Survivors of abuse in state care hope to see some signs of remorse from the Government over the next two weeks, with Crown agencies fronting the Royal Commission into Abuse in Care.
But some survivors have little faith that the Crown will provide anything more than hollow answers.
The long-running inquiry will hear from more than a dozen government agencies, who will be asked to explain their role in a system which saw thousands of children abused over decades.
It will question a range of agencies including the police, Oranga Tamariki, the education ministry and the Public Service Commission about their failure to prevent and respond to decades of abuse.
Keith Wiffin, who was at the Epuni Boys' Home in the 1970s, said he will be attending every day of the two-week hearing, hoping to witness some accountability.
"Bear in mind some of these officials have turned a blind eye, they've been in denial, they've swept things under the carpet, and there's been a lot of resistance," he said.
"So I would be asking questions of some of these officials like, what have you done? What has been your advice to government? Because at times some of these officials, at least, have been more supporting perpetrators than they have survivors."
Since it started in 2018, the Royal Commission has had more than 2000 people give their evidence - and it is still asking for people to come forward.
It has heard from survivors like Wiffin, who as young children endured physical, sexual and psychological abuse as carers turned a blind eye.
"I definitely want to see contrition. I want to see some openness, some honesty and transparency," he said. "Most of all, what I want to see is a commitment to doing things much better in the future."
The inquiry has also heard from people who were torn from whānau as babies and sent to institutions that were little more than holding pens; it's heard about boys' and girls' homes which were a pipeline to prison, or foster homes where, instead of care, children bore the end of a jug cord.
The inquiry has heard about government policy to tear Māori children from their culture; it has also heard from people who were locked in solitary confinement for weeks, or fostered out effectively as slave labour.
It has heard from survivors who, when they tried to find answers, were only met with the callous indifference of bureaucracy.
Now it's the state's turn to front.
The Royal Commission, in a statement, said agencies will be asked what they knew about the nature and extent of abuse and what they did or didn't do about it.

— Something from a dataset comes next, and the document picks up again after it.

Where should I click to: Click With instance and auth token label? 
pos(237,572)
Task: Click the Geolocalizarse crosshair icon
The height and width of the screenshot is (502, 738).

But Tupua Urlich, who gave testimony for the Royal Commission's Māori hearings in March, has little faith that he will hear any genuine explanation or remorse from chief executives backed by an army of lawyers.
"It has to go far beyond just a 'we got it wrong, we're sorry, we understand' because they don't actually understand. They don't understand the effects on those who they're doing wrong by," he said.
Rather than hopeful, Urlich said he was somewhat worried about what the next two weeks will bring.
He said thousands of people have laid their trauma before the Royal Commission, and hollow answers could just compound that hurt.
"If a parent were to do that to their tamariki there would be consequences for them. But when it's the Government and when it's a state agency put in charge of that role, they may get a stern warning from the Public Service Commissioner and carry on.
"When are we going to actually place some accountability on those that are paid top bloody dollar to do their job to do it right?"
The public service minister, Chris Hipkins, last week announced that officials have started work on a national apology, and better redress for survivors.
But at the same time, the Government is also pushing ahead with controversial legislation to change how Oranga Tamariki is monitored, against widespread opposition and before the Royal Commission publishes its final recommendations.
Urlich said that just adds to his unease that an apology will be hollow, and that nothing will be learnt.
After all: "Our tamariki are still being taken," he said.
"So don't apologise if you don't mean it. If you were sincerely sorry you would start listening to the voices of those who have been through your system that you have abused, who are wanting to make a solid contribution and positive changes to the system."